Excerpted records
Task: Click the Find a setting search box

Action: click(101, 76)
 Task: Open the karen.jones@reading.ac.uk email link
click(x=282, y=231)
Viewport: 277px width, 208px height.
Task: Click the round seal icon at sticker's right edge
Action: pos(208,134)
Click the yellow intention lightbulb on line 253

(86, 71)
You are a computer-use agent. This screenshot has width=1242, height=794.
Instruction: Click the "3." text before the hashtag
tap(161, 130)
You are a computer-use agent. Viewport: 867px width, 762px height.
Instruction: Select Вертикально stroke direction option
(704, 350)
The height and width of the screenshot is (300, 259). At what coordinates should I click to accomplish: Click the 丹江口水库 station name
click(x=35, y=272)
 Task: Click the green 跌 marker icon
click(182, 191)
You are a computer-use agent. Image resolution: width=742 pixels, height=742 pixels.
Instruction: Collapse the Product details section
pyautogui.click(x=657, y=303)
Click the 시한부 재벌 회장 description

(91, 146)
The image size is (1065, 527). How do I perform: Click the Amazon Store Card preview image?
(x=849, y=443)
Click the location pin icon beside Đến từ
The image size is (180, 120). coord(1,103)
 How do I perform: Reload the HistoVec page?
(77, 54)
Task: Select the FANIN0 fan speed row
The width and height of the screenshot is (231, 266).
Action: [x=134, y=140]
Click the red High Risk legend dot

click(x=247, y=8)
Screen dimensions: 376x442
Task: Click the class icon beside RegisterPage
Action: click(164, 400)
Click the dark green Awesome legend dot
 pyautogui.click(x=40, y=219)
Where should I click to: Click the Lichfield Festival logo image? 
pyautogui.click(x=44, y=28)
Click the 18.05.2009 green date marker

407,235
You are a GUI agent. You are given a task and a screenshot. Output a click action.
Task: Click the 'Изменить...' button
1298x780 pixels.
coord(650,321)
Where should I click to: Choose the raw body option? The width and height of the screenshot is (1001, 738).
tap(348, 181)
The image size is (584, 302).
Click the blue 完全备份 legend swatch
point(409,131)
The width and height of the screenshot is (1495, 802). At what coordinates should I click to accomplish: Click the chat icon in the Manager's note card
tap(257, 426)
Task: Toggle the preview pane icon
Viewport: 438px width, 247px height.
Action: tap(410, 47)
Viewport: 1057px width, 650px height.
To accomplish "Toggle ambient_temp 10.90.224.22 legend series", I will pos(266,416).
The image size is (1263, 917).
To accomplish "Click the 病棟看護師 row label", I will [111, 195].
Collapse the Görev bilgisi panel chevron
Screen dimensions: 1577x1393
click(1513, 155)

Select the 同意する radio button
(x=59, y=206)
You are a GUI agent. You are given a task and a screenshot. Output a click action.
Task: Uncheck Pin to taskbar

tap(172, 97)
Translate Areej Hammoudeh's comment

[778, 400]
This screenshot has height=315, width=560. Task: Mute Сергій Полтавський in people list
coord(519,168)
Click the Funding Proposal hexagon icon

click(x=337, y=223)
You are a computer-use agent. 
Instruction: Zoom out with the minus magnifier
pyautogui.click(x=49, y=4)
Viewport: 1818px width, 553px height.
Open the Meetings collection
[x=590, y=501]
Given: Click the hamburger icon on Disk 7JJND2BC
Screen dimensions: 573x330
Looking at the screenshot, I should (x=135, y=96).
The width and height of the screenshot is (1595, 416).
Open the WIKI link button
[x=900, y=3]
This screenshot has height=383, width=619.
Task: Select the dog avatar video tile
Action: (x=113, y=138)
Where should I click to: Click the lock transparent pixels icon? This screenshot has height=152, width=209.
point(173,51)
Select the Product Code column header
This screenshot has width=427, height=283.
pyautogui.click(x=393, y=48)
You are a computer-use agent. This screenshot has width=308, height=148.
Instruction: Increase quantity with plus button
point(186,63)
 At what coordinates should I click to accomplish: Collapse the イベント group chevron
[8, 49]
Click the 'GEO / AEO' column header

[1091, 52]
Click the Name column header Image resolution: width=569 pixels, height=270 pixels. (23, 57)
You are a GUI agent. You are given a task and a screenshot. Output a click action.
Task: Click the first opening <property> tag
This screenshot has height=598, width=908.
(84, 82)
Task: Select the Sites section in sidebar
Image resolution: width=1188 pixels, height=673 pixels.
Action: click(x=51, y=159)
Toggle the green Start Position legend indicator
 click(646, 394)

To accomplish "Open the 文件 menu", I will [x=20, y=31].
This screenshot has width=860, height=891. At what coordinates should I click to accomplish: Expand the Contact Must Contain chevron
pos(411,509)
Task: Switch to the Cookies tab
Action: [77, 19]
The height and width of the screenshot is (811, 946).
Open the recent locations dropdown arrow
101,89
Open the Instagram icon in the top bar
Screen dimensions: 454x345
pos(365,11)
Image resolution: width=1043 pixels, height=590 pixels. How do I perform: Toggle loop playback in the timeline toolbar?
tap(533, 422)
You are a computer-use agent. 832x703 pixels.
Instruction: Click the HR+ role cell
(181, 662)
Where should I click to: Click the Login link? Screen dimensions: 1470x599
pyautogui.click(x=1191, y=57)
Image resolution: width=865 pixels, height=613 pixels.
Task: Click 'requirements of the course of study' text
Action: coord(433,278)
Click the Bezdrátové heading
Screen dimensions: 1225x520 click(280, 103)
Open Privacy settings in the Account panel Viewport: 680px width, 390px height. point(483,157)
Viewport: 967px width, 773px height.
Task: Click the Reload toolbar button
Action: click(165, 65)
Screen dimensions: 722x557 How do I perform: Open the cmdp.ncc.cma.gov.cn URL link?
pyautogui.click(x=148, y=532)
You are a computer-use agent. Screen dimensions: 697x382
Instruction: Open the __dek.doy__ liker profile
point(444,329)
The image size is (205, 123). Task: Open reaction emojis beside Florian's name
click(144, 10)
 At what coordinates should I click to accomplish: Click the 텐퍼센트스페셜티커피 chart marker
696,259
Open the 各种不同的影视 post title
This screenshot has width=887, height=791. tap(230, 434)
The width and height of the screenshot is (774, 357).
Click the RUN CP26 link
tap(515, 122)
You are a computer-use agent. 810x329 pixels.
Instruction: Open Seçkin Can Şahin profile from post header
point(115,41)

What to do
Look for the word "computer" in the listing above and state how many lines have it; give the number and nothing else.

Your solution
8